As part of the celebration of the 50th Anniversary of the Public Broadcasting Act, many of us are also acknowledging public media’s bravest heroes. That’s why I was thrilled to be a second choice guest on Current’s “Get With the Program” series on the ITVS online screening platform, OVEE. This installment of the series featured the late, great filmmaker Marlon Riggs and his landmark poetic essay about Black, gay love, Tongues Untied (Current’s first choice from the the broadcast world, POV founder Marc Weiss, had a long term commitment that day). What mixed, turbulent memories this conversation — with Phill Wilson and Ron Simmons, Ph.D. — evoked for me.

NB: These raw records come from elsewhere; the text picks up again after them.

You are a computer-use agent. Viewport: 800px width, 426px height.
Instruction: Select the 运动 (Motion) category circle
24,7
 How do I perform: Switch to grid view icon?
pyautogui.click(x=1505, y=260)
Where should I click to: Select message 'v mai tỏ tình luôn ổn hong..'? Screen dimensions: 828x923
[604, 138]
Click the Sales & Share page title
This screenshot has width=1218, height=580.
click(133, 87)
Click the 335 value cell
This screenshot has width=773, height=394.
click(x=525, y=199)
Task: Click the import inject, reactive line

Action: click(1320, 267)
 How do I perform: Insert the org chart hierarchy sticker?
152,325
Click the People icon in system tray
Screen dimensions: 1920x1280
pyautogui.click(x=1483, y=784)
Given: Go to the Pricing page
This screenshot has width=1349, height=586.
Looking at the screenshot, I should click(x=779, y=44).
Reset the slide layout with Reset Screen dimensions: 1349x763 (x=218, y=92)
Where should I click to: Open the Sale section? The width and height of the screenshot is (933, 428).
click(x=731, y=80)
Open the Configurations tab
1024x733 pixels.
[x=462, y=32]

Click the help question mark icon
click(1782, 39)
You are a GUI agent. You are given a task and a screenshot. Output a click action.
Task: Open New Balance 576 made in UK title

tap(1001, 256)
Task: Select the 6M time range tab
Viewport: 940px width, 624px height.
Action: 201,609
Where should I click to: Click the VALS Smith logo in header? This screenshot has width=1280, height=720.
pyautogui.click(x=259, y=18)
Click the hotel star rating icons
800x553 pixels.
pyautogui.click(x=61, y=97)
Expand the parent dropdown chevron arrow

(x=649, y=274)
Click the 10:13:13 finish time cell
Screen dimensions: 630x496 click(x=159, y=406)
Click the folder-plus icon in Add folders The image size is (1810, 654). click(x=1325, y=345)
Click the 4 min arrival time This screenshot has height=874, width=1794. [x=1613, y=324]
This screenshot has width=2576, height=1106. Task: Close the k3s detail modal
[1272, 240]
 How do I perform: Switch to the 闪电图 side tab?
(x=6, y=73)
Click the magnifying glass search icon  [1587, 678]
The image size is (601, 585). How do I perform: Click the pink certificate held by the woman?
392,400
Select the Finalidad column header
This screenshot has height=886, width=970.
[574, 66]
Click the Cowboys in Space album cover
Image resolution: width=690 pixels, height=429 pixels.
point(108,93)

Riggs, who died in 1994 of complications of AIDS, summed up the controversy that wracked public television in an article he wrote for Current shortly after the POV broadcast in July:
“In their rhetorical equivalent to hate-filled fag-bashing, the morality watchdogs smeared and disfigured Tongues Untied beyond recognition…[suggesting] that the PBS broadcast of my work was tantamount to disseminating raw homosexual ‘pornography,’ transforming the households of America into a ‘gay striptease joint’!“
You can watch the Current panel here and below. Don’t miss the part when the moderator asks us whether we could imagine PBS accepting Tongues Untied today.
Happy Anniversary Public Media. If the vision for the future includes courage, expression, representation and risk taking, I’d fight for 50 more.